Some of the world’s existing religions became more systematized under pressure of contact with new religions that organized themselves more around a set of formal beliefs and authoritative teachings or revelations from a founder. Hinduism evolved this way after successive contact with Buddhism from within, Islam and Christianity from without. But that shouldn’t lead us to say that, before the advent of such religions, whatever humanity was up to wasn’t “really” or “fully” religious. Rather, it should make us question whether the features that distinguish religion for us – such as a founding revelation – aren’t really much less central to what makes something a religion qua religion than we think.

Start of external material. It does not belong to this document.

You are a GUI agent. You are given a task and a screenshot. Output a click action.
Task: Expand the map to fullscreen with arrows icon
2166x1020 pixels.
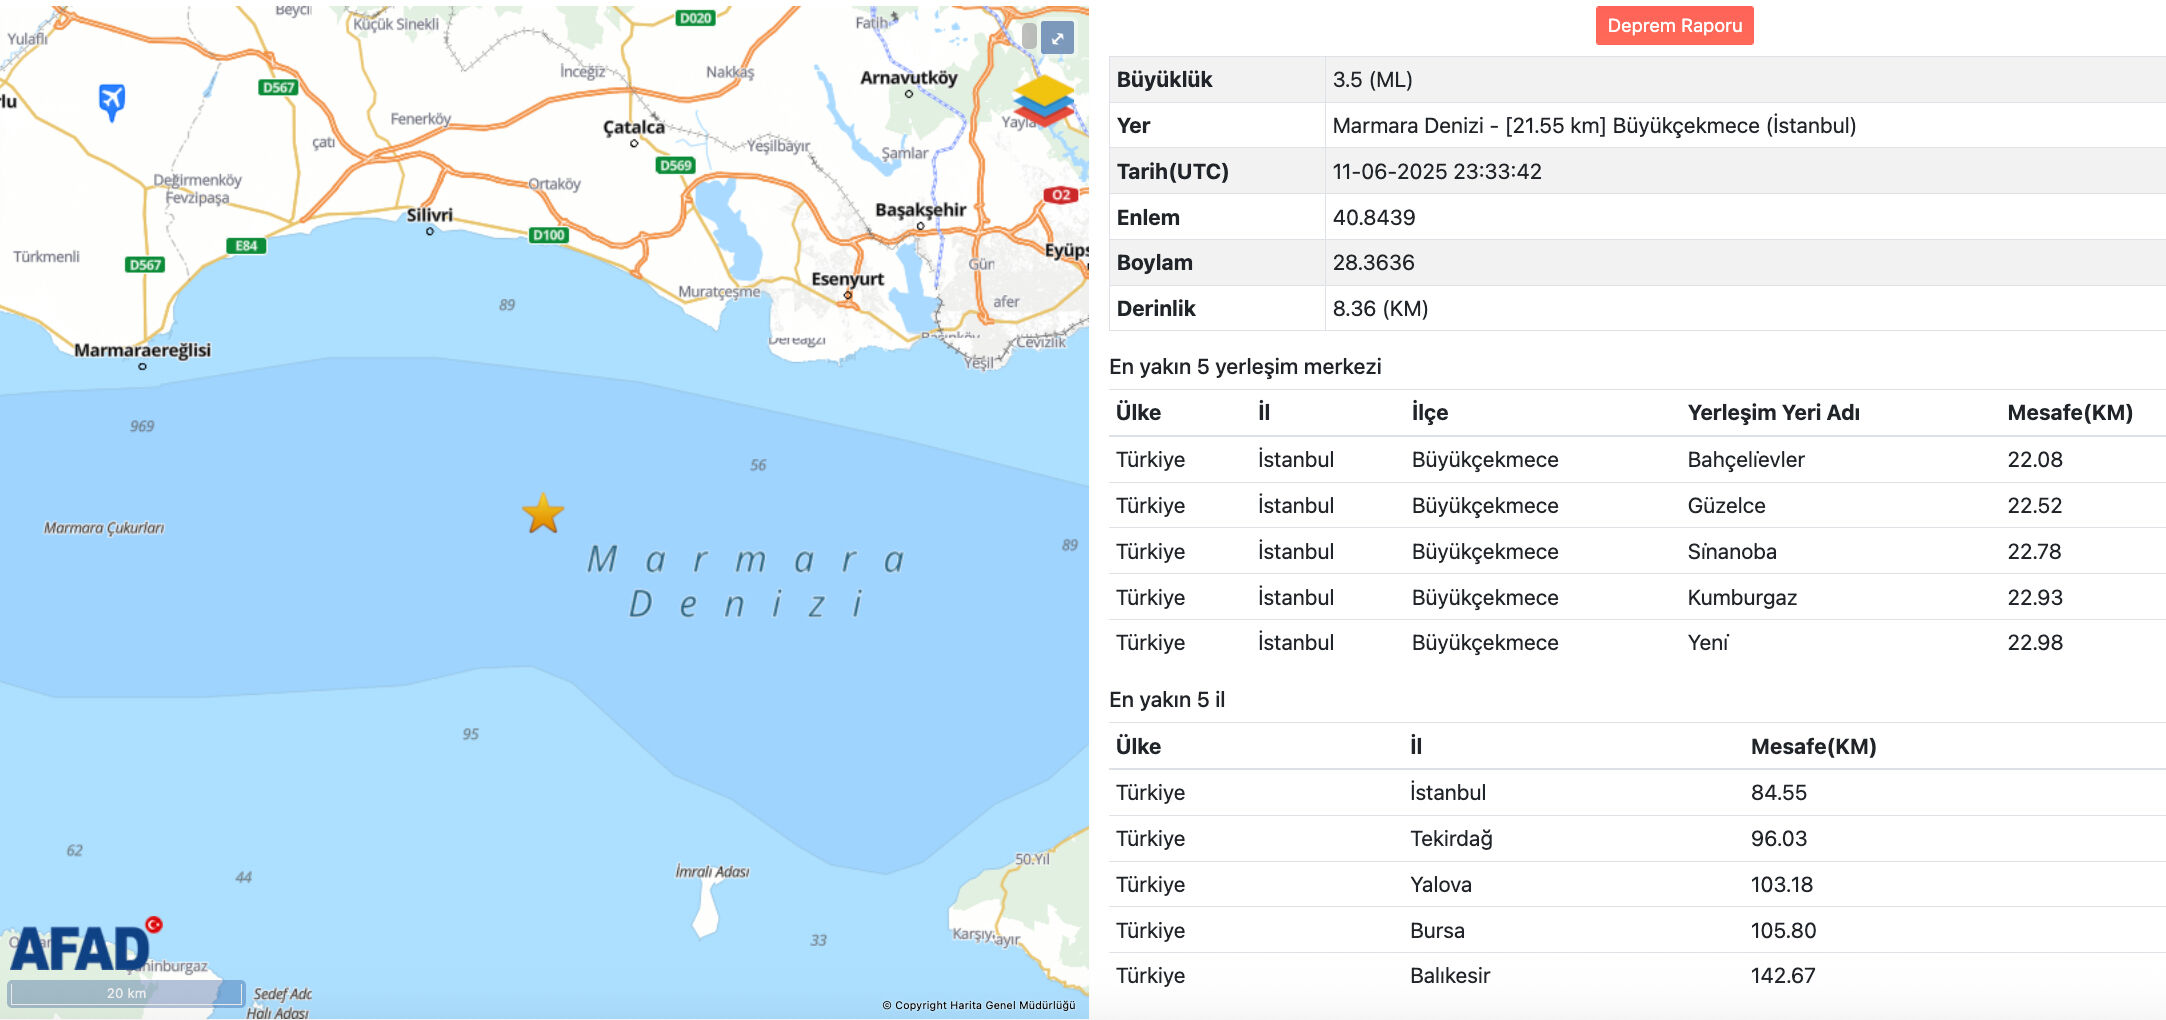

Linker goes on to contrast religion with philosophy, arguing that they both aim to be comprehensive but that they have different notions of truth. Philosophy, as Linker describes it, involves a quest for truth, whereas in religion truth is received (whether from revelation or tradition). I’m not convinced that the idea of talking about anything as a “rival” to religion is a particularly useful way of thinking. And I’m not sure that every philosophical system is quite as Socratic as Linker’s definition would imply.

So, for example: in the Western tradition, what are Stoicism or Epicureanism? They are philosophical systems that comprehensively address the right or best way of life, and I would question whether they are anchored in a relentless pursuit of the nature of truth. It seems to me these philosophies – unlike the endless Socratic quest – express answers more than they pursue questions. But they are philosophies, aren’t they? They aren’t religions, are they?

Or what about Pythagoreanism? The Pythagoreans plainly had views about religion – they had distinctive practices and ceremonies and so forth. But are they a distinctive religion? Or are the a particular philosophical approach to life that encompasses religion as it was understood within the Greek world? Kind of the way, say, Taoism is a philosophical approach to life that encompasses religion as it is understood within the Chinese world? But in that case, what’s left of the idea of philosophy as a rival to religion?

It seems to me that while Linker wants to make truth claims central to religion, and therefore to contrast religion with philosophy with regard to how they evaluate such claims, what’s really distinctive about religion is the centrality of the sacred as a category. It’s a category that is strikingly missing from Damon’s definition of religion – perhaps because it is not really accessible to philosophy.

So perhaps I would say that Linker’s definition of religion is one that suits the needs of philosophers who might understand themselves to be partisans of a rival approach to life.

That doesn’t mean it’s the best definition for understanding religion.